Google News & Weather app offers limited features but adds to company’s real estate on iOS
The new app looks designed first and foremost for the iPhone, with the iPad design adding little to the utility of the news app
The search giant Google has been an enthusiastic app builder for iOS. With the release of its latest app, Google News & Weather, Google now has 44 apps for the iPhone. As this app is universal, the count for the iPad has grown to 31.
Google’s new app might send a chill down the spine of a publisher, though. What do they have in mind with this new app? Are they going deeper into the media content business?
No, this app is pretty benign. The app merely takes the search results from Google News and displays them in an attractive new layout that works well on the iPhone. Google, for whatever reason, has then added weather information on top of the whole thing. As many, many reviewers have pointed out, the last thing a smartphone needs is another weather app.
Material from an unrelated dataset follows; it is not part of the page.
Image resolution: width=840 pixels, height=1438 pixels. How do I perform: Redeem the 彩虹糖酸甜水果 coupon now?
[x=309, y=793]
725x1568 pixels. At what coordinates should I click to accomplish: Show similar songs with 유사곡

Like Google News as it appears on the desktop, the value in the search mechanism is enhanced when the user customizes their search results. Yes, Google will give you the top news headlines by default, but if you are interested in earnings reports, or sports teams, or a regional of the globe, Google News becomes more valuable if you sign into your Google account and create a new filter to pull up that news.
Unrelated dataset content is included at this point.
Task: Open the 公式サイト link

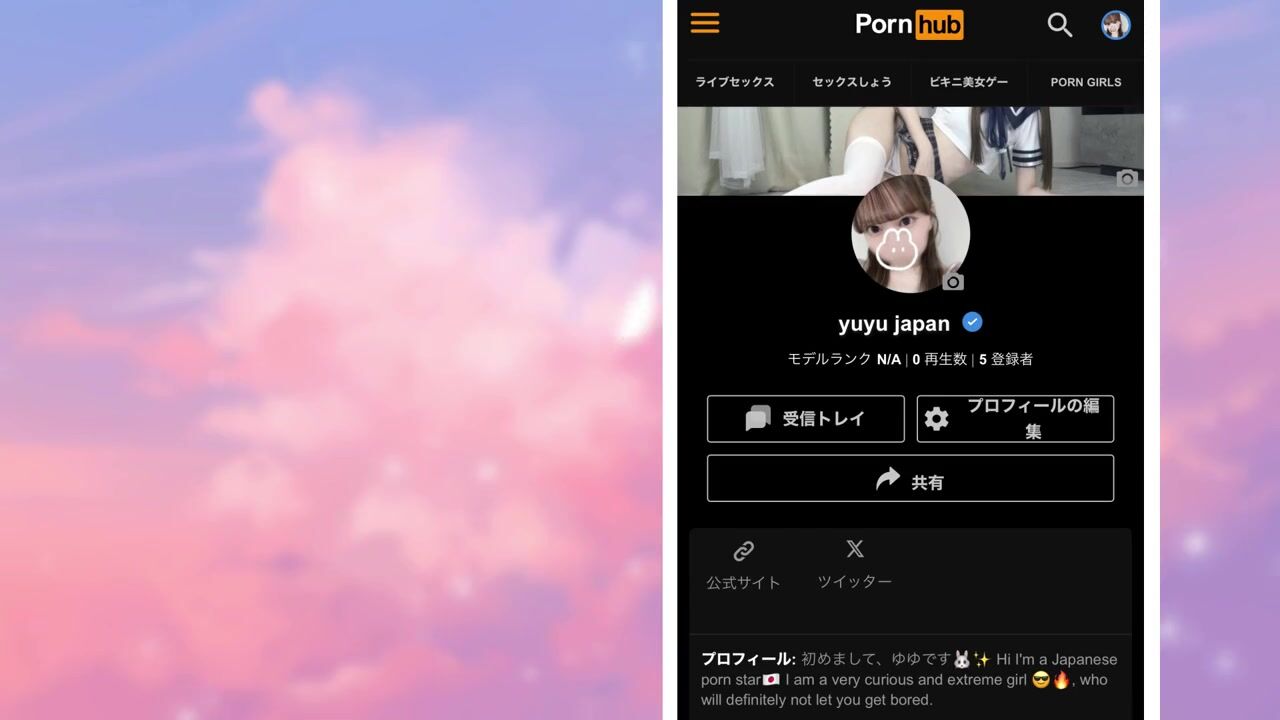Action: [743, 564]
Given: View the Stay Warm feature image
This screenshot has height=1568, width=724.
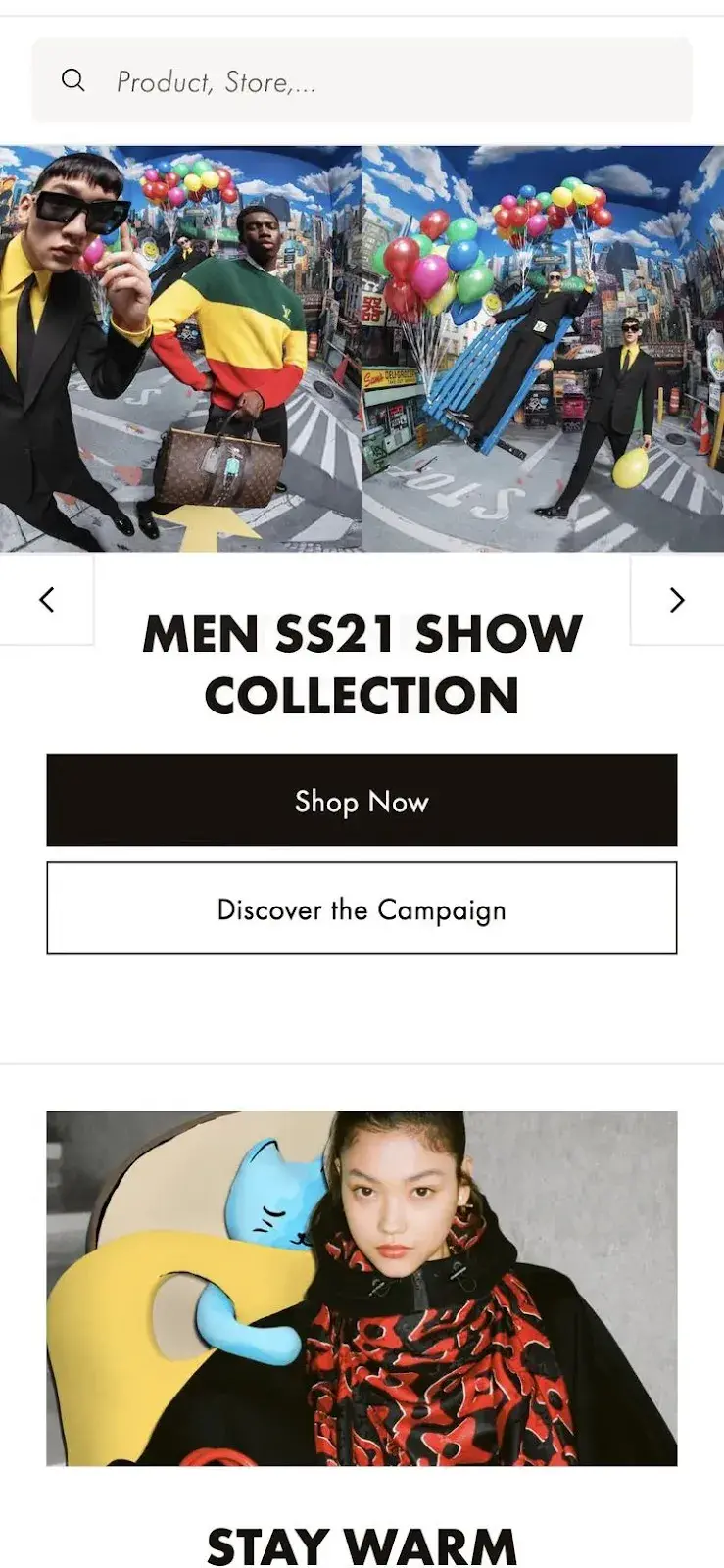Looking at the screenshot, I should coord(362,1288).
Here, inside the new iOS app, the amount of news offered is limited and there is no way to access more content in your desired categories. I assumed that pulling up on the search results would reveal more news – it doesn’t.
What I feared – and I bet a few others did, too – was that tapping the news stories might pull up a specially designed layout for the story, like Flipboard, for instance. That would have been a radical departure from Google search. Don’t worry, the links go right to the news source.
So why would someone need Google News & Weather? They don’t. But recently surveys have found that young people like apps, far more than older device owners. Many of the digital first crowd are stuck on the notion that the web is where it is at, and apps are redundant. They are, for them. But for many others, who spend large amounts of time on the Facebook or Twitter apps, an app that quickly pulls up the news is attractive.
Will this one gain an audience? Who knows. But that isn’t the point. The point is that the new app offers Google more real estate on the iOS platform, more ad space, more readers. The cost to do this was negligible. That the app is of minimal interest today may prove equally unimportant if Google can work to improve the app, add features and content, and maybe find something unique to do with it.